Que représente le fait que cette distinction ait été décernée par « le » journal du rugby ?
En France, le Midi Olympique est la référence. Tout passe par là. D’être reconnu et honoré par ce journal, c’est très gratifiant et très important pour moi.
Vous avez signé une excellente saison dernière et vous êtes toujours sur la même dynamique cette année, avez-vous changé quelque chose dans votre préparation pour retrouver un tel niveau ?

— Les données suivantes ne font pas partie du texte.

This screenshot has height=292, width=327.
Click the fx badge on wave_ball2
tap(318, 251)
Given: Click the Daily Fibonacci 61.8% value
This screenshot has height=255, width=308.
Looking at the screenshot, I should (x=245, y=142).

C’est vrai que le Top 14 est compliqué, le rugby de haut niveau est dur et notre sport est difficile. On vit des saisons de 11 mois, ce n’est pas facile de durer, de tenir la performance toute l’année. Je le ressens moi-même physiquement, et même le staff l’a vu. Par exemple, en ce moment je commence à replonger parce que je suis fatigué. J’ai fait des prises de sang qui ont montré que j’avais des carences. Pour en revenir à votre question, il est vrai que la saison dernière a été éprouvante, de la préparation physique jusqu’à ce match du maintien à Grenoble. Cette année encore, on a fait une bonne préparation car il y avait une vraie envie de remonter le niveau de l’équipe, de gagner des matchs, de lancer bien la saison et après être constant.

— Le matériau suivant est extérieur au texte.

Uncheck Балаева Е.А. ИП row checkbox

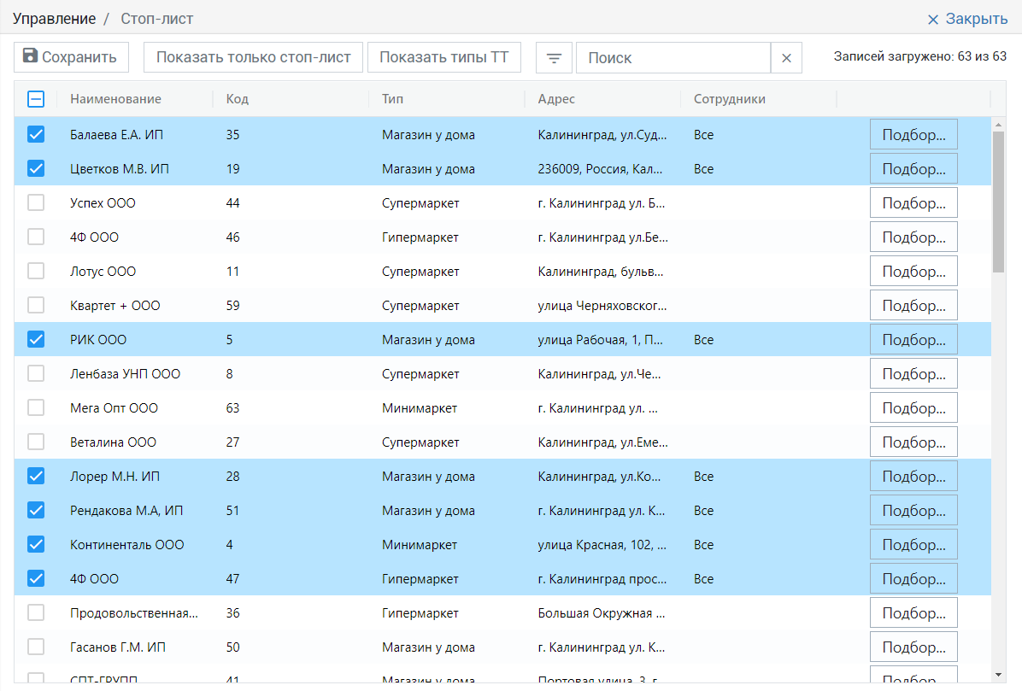(36, 134)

Midi Olympique est la référence en France
Êtes-vous satisfait de la nouvelle politique sportive qui a été adoptée par le club, avec un staff montpelliérain ?
Tout à fait. C’est une politique qui permet aux gens qui ont porté ce maillot, aux personnes qui ont grandi ici d’apporter leur pierre à l’édifice. Par exemple, j’ai joué avec Benoît Paillaugue et Geoffrey Doumayrou mais notre relation de joueurs entraîneurs fonctionne très bien. C’était un pari, c’était risqué, mais ça paye. Je pense qu’on est seulement au début de la construction du nouveau projet du MHR.

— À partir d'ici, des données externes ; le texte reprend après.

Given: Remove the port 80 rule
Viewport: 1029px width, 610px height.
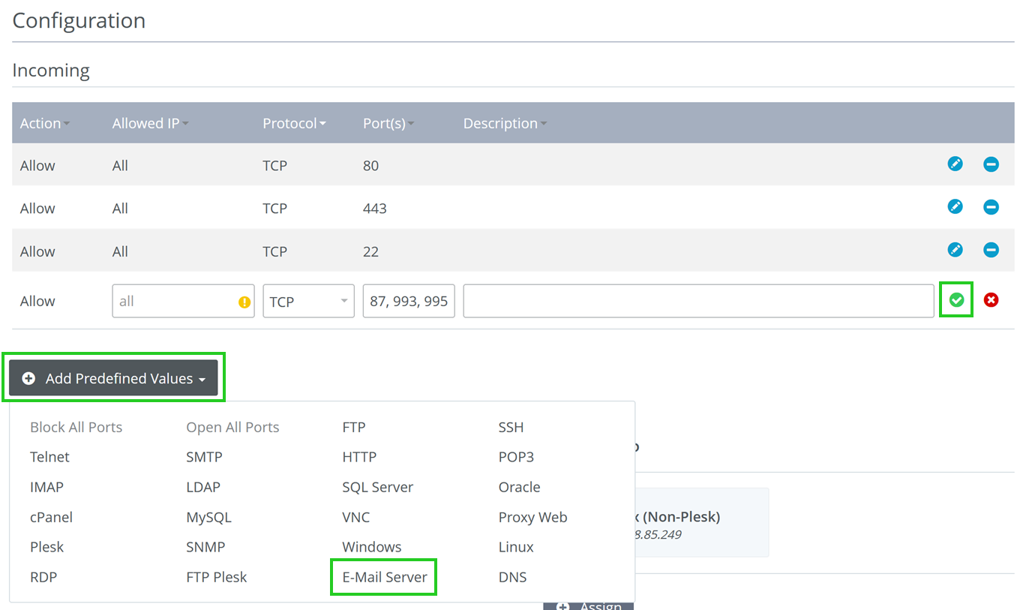Looking at the screenshot, I should [991, 164].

Ce club a besoin de stabilité ?
Bien sûr. Ce club a besoin d’une formation forte, de stabilité au niveau du staff, mais aussi au niveau de l’effectif. On veut jouer plus haut que le maintien, c’est quelque chose de primordial pour nous.
Expliquez-nous votre choix de porter les couleurs du Mali alors qu’il y a peu de temps, vous sembliez proche d’un retour en équipe de France ?
Pour certains, je n’étais pas loin de l’équipe de France, mais je pense que j’en étais loin quand même. On voit les jeunes qui poussent. Durant la cérémonie, on regardait les vidéos de l’époque où j’étais à Toulouse ou quand je commençais à arriver à Montpellier. De toute évidence, je n’ai plus le même gaz qu’avant. Les entraînements, je les subis plus qu’avant. Pour moi, l’équipe de France, c’était un encore de ma tête. Mais honnêtement, je ne pense pas avoir encore le niveau. Comme il me reste quelques années à jouer, je voulais aider le pays d’origine de mes parents. Je voulais apporter ma contribution au développement du rugby africain. C’est important pour moi d’aider un pays qui a des difficultés au niveau du rugby, où il n’y a pas de structure. Mon engagement a fait que d’autres joueurs se sont manifestés, c’est positif. Si on arrive à développer le rugby en Afrique, le rugby sera vraiment mondial, comme le foot.